Column operations

Compute column

A compute column is intended for computing a new column based the values in other columns in the same row. It is defined via a Python user-defined function which gets several input columns and returns one output column which is then added to the table.

Calculate column (instead of map operation)

Probably the simplest and most frequent operation in Prosto is computing a new column of the table which is done by defining a calculate column. The main computational part of the definition is a (Python) function which returns a single value computed from one or more input values in its arguments.

This function will be evaluated for each row of the table and its outputs will be stored as a new column.

It is similar to how apply works in pandas (and actually it relies on it in its implementation) but it is different from how map operation works because a calculated column does not add any new table while map computes a new collection (which makes computations less efficient).

The Prosto approach is somewhat similar to spreadsheets with the difference that new columns depend on only one coordinate - other columns - while cells in spreadsheets depend on two coordinates - row and column addresses. The both however are equally simple and natural.

Check out the calculate.ipynb notebook for a working example of the calculate operaiton.

Merge column (instead of join)

Once we have defined link columns and interlinked our (initially isolated) set of tables, the question is how we can use these links? There are two major conceptual alternatives:

  • move the whole linked columns to the source tables as one dedicated operation performed before the data in this column is used
  • do not move the whole column but rather use this link to access individual data values in the linked column from within each operation which needs this data.

The second approach requires less memory because the (linked) data is used where it resides but it is less efficient because each value is accessed via the link. The first approach require more memory because we duplicate the linked column by moving it to the table where it will be used. However, access to this data will be as fast as to all other columns within this source table.

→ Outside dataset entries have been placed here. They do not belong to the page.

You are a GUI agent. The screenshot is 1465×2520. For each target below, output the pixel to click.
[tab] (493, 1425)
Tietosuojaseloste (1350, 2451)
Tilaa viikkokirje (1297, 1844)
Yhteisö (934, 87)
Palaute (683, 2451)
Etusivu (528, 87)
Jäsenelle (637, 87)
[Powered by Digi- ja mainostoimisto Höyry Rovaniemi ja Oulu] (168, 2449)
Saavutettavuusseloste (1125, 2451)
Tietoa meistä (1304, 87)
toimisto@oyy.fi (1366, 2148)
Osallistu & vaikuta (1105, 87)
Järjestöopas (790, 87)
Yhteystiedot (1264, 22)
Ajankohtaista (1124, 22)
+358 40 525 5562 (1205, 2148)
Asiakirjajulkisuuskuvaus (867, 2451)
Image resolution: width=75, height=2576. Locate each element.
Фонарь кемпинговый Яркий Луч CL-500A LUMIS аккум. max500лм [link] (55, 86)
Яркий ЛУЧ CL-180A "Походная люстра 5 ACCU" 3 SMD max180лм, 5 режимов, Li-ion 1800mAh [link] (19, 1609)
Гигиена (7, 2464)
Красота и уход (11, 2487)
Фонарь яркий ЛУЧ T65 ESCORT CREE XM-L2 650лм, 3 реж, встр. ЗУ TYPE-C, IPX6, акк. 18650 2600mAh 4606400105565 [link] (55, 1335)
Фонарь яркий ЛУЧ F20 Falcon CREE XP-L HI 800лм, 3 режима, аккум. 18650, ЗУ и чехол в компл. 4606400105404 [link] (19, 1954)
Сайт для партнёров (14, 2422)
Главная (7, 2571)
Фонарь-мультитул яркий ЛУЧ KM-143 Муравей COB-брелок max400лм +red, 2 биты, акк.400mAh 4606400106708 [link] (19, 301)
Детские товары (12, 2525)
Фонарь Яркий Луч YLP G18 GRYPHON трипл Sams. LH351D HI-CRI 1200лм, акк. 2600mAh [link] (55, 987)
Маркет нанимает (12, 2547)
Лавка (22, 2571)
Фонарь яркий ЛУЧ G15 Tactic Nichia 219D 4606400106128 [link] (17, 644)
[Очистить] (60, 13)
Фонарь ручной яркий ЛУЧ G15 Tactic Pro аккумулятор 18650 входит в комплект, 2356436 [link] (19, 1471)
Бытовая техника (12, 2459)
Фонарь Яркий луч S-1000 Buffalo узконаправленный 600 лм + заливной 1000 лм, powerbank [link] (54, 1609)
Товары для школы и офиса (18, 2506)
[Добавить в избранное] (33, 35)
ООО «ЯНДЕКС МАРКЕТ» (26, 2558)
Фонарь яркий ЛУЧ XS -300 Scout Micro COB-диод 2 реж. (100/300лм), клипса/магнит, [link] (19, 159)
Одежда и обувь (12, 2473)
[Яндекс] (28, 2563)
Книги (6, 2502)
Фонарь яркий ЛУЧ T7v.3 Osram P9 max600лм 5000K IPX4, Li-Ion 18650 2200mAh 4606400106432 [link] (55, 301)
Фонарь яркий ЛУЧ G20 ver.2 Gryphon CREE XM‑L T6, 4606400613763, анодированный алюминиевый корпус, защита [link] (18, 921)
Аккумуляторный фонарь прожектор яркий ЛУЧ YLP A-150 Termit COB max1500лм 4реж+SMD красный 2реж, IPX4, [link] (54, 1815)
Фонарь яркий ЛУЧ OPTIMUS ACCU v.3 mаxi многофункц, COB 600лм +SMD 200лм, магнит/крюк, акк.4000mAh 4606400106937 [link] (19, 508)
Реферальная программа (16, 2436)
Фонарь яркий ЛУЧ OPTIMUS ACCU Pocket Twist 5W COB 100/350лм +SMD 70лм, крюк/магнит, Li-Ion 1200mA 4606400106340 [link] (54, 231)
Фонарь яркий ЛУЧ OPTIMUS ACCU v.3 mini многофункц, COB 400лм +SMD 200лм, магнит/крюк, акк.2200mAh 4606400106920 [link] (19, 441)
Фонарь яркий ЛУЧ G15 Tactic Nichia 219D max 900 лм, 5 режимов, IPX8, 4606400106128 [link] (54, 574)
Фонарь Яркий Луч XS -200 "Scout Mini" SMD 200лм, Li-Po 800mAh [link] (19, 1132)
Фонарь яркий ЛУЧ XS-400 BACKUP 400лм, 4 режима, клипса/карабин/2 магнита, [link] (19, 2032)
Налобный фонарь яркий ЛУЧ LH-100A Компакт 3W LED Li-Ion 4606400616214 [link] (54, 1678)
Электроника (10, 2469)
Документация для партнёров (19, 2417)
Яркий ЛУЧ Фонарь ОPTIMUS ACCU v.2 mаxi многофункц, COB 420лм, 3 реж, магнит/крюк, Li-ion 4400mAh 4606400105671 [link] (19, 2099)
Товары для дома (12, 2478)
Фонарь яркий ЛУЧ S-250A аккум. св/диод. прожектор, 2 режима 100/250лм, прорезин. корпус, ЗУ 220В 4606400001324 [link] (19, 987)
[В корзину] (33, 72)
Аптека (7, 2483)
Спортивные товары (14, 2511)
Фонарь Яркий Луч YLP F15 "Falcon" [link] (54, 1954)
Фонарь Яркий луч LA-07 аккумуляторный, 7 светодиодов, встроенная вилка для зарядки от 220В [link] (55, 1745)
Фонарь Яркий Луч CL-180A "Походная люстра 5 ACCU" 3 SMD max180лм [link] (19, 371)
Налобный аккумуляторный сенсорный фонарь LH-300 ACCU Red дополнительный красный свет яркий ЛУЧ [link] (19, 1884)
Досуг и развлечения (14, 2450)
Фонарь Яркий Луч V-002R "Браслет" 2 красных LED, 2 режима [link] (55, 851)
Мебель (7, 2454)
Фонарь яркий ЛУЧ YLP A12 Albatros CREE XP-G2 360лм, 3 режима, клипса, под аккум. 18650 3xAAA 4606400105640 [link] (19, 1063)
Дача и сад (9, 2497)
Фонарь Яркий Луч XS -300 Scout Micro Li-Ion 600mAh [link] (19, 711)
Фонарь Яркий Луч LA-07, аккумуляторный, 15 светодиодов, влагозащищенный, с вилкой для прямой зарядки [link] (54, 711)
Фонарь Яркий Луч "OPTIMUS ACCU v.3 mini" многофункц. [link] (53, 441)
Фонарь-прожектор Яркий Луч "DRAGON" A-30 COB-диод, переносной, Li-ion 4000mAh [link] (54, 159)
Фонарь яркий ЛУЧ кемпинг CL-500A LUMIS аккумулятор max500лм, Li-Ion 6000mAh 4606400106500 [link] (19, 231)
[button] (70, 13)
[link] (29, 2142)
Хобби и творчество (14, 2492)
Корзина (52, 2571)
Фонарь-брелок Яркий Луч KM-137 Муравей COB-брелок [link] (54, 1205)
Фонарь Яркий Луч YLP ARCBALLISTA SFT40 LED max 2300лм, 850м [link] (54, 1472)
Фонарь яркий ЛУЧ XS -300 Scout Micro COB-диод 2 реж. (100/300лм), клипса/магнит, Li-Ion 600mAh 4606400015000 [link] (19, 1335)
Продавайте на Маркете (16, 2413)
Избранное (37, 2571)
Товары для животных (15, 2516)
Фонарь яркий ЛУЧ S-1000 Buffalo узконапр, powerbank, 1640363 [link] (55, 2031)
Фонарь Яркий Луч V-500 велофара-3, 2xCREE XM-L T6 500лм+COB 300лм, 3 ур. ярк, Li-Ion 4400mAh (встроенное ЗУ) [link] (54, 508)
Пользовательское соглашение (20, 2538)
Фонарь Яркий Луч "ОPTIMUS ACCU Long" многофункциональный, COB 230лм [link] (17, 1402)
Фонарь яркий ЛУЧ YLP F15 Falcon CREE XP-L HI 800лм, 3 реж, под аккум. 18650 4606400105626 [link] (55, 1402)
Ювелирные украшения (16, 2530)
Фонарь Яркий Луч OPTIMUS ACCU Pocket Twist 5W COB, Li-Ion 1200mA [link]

Currently, the first approach is implemented via the dedicated merge column operation. This operation specified a sequence of link columns from the source table to a target column in another table. Its result is a new column in this source table which contains the same data as in the target column and it can be used precisely as any other column in this table. The merged (copied) column can be then used in other operations like calculate columns or aggregate columns.

It is important that it is not necessary to use this operation explicitly. In other words, if we want to use a linked column in some operation, then we could merge it first but it is an explict and optional way. A simpler approach is to specify a column path as our column name in the operation. A column path is a sequence of simple column names separated by some symbol, ‘::’ (two colons) by default. The translator will find such column paths and automatically insert the necessary merge operation.

Rolling aggregation (instead of over-partition)

This column will aggregate data located in “neighbor” rows of this same table. These rows to be aggregated are selected using criteria in the window object. For example, we can specify how many previous rows to select.

Currently, its logic is equivalent to that of the rolling aggregation in pandas with the difference that the result column is immediately added to the table and this operation is part of the whole workflow.

The roll operation can distinguish different groups of rows and process them separately as if they were stored in different tables. We refer to this mode as rolling aggregation with grouping. If the link parameter is not empty then its value specifies a column or attribute used for grouping.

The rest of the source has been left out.